§ **Exercise**:
Scan the records below. List lines holding "device".

Source data
▬▬▬▬▬▬▬▬▬▬

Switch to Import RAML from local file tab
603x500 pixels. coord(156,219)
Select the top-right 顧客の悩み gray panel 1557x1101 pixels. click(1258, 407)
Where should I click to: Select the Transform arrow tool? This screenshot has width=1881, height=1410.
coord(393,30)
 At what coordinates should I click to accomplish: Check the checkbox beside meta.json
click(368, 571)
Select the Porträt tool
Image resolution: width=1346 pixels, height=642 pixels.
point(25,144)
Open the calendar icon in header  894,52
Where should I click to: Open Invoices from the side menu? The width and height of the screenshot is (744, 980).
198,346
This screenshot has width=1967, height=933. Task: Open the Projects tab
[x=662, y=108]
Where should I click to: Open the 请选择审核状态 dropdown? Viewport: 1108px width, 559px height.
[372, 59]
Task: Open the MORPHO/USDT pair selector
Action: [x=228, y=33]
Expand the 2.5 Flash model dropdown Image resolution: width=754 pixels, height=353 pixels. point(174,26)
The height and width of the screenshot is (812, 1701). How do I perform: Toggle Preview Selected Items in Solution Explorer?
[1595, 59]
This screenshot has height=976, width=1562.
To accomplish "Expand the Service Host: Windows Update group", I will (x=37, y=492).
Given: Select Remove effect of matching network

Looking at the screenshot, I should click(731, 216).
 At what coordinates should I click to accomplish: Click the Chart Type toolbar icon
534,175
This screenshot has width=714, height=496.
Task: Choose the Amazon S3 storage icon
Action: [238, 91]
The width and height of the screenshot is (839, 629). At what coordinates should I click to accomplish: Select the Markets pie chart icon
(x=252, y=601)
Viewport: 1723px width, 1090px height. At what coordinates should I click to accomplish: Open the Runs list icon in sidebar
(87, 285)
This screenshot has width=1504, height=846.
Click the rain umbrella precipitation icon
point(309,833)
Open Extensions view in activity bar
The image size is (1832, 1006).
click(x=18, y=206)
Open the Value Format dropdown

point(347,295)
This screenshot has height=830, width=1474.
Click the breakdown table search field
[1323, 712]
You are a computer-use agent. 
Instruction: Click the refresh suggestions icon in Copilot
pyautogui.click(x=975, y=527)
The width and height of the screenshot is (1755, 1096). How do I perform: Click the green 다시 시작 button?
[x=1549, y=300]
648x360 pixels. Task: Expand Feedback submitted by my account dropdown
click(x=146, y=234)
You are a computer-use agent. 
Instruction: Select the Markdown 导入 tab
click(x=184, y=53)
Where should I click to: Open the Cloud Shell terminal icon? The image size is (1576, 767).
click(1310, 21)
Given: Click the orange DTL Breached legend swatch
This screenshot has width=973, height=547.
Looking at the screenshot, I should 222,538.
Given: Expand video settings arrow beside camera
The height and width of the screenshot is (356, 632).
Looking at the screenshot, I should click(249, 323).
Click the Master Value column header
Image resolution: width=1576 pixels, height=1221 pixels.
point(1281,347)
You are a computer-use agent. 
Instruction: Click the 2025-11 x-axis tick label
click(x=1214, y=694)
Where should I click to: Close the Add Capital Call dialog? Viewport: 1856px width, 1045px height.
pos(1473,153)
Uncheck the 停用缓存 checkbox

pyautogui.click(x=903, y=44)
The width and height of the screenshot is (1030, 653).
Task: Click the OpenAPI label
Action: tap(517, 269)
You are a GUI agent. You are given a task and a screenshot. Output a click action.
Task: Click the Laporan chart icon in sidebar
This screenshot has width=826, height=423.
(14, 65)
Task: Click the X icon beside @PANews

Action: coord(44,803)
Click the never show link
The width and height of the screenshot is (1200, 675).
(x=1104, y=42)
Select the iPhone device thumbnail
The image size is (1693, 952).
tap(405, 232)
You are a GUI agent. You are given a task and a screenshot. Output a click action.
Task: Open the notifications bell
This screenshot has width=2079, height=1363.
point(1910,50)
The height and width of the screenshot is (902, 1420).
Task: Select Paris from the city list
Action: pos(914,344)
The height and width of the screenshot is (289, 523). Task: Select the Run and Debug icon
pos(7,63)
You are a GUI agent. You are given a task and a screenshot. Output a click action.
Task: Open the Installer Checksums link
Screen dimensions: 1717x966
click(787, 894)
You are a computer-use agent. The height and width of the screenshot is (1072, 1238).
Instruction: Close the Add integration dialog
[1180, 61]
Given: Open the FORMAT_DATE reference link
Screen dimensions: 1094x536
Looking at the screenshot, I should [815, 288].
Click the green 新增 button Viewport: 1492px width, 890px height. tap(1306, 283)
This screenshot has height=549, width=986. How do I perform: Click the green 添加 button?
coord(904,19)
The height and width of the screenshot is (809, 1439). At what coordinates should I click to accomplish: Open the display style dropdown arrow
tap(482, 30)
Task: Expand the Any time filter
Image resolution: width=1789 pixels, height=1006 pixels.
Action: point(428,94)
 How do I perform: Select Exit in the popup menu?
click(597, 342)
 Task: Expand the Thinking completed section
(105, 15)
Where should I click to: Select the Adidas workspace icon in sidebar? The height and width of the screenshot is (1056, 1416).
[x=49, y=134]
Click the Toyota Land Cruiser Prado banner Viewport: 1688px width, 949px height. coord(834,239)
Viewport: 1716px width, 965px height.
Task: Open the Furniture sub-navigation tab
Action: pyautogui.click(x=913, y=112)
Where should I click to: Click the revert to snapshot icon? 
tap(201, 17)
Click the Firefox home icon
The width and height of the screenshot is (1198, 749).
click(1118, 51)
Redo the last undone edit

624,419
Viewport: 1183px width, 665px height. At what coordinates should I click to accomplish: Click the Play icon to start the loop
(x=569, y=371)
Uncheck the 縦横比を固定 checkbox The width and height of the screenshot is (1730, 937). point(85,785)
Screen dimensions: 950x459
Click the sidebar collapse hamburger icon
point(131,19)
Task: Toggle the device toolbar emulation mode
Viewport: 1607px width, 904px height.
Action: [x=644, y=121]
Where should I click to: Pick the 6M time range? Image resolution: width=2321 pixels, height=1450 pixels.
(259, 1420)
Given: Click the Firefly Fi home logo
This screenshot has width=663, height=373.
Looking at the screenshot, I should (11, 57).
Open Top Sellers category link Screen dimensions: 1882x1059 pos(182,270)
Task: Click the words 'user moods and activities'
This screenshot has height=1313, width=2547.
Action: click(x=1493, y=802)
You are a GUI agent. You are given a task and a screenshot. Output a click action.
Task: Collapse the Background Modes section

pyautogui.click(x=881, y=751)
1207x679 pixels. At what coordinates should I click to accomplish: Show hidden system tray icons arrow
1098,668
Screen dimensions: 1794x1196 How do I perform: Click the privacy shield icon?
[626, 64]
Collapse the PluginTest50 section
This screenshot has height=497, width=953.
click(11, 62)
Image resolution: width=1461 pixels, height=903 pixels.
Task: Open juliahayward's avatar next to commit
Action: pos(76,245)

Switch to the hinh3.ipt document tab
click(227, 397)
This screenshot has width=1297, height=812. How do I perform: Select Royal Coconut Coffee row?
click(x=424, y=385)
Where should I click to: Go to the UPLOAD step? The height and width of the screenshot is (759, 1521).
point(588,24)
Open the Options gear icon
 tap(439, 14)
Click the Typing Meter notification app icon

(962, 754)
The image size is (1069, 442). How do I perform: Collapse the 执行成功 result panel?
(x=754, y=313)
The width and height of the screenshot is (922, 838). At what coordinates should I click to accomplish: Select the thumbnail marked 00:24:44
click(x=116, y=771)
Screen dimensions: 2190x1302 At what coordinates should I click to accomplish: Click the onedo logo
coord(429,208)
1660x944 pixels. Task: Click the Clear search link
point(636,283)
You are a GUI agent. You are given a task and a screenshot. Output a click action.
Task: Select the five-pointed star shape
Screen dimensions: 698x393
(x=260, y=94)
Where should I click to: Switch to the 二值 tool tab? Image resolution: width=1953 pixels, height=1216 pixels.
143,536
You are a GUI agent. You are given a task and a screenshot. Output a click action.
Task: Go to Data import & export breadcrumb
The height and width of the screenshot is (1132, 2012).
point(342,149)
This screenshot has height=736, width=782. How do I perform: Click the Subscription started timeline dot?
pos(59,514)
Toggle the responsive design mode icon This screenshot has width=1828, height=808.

▬▬▬▬▬▬▬▬▬▬

§ **Solution for this task**:
Select the iPhone device thumbnail
Task: Toggle the device toolbar emulation mode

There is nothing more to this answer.